Friday night, the NCAA sent a notice of allegations to former UConn men’s basketball head coach Kevin Ollie that included an unethical conduct charge along with other violations that could result in a show cause penalty, according to an ESPN report.
UConn was not cited in any of the allegations listed against Ollie.
The most incriminating charge is that Ollie told NCAA investigators untrue or misleading information regarding possible phone calls between former UConn stars Ray Allen and Rudy Gay to a five-star recruit.
Derreck Hamilton, a trainer and friend of Ollie’s, is also frequently mentioned in the report. The NCAA believes Ollie knew about impermissible workouts between UConn players and Hamilton but lied about that knowledge to investigators.
Other charges include providing unfair recruiting benefits, breaking practicing time limits, failing to promote an atmosphere of compliance and failing to monitor his players’ workouts outside the program. Those are all coaching responsibility violations as opposed to violations by the school as a whole.
These are only allegations by the NCAA and Ollie has 90 days to respond. The Committee of Infractions will make a final decision on the allegations and a potential punishment after speaking with UConn officials, the enforcement staff and Ollie himself. The former coach can appeal the COI’s decision as well.
This is also separate from the arbitration case between UConn and Ollie over the school’s use of “just cause” termination to avoid paying the $10 million remaining on Ollie’s contract.
ESPN also reported that “multiple witnesses have refuted” the NCAA’s allegation that one call between Allen and a recruit was set up in advance.
Ollie’s attorney, Jacques Parenteau released a statement regarding the allegations.

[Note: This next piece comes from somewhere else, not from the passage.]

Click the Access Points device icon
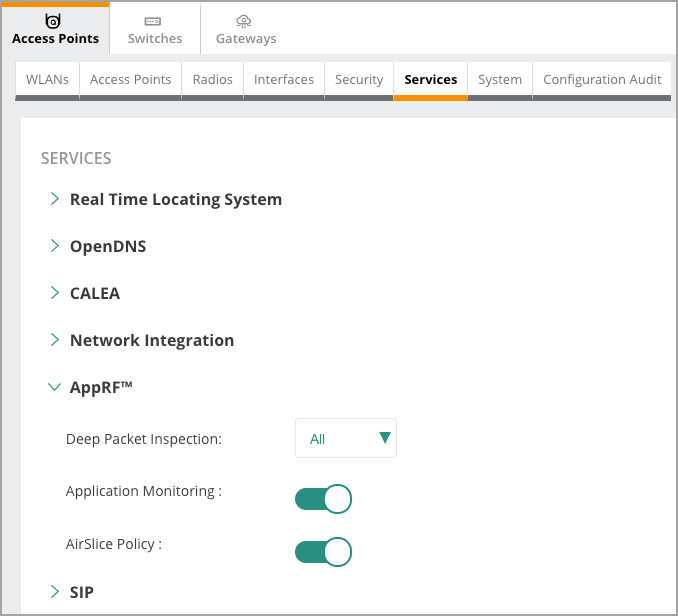 click(55, 21)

“It is not a surprise that the Notice of Allegations mimics the University of Connecticut’s position in the arbitration as there is every reason to believe that the NCAA would support its member. However, an allegation is not proof of anything, it’s just an allegation. When the time comes to prove what actually happened, we will show that Coach Ollie did nothing to justify UConn’s failure to pay him the money that is due him by contract.”
ESPN also spoke with Hamilton, who disputed the NCAA’s claims that Ollie had knowledge of his workouts with players. He said he worked out a pair of players on-campus but both already used their eligibility. Hamilton also admitted to training three players in Atlanta, where he provided housing and food — both NCAA violations. He claims Ollie was unaware of these workouts because the former coach was on vacation abroad.
UConn released a statement regarding the NCAA’s notice of allegations against Ollie:
The NCAA’s notice of allegations is part of a process we have been expecting. We believe its allegations are consistent with our original, internal findings and our joint investigative work with the enforcement staff. We maintain that the actions we have taken to date remain appropriate and consistent with the type, nature, and severity of the levied allegations.
While the allegations are a disappointment for the university, our student-athletes and coaches, and certainly all of UConn Nation, we believe strongly that we have made difficult yet appropriate decisions intended to protect the accountability, integrity, and success of our athletic program now and well into the future.
UPDATE Part 2:
Current UConn men’s basketball head coach released a statement on the NCAA’s allegations.
I am aware of the notice of allegations. I have been kept informed throughout the process and will continue to trust the judgement of our administration moving forward.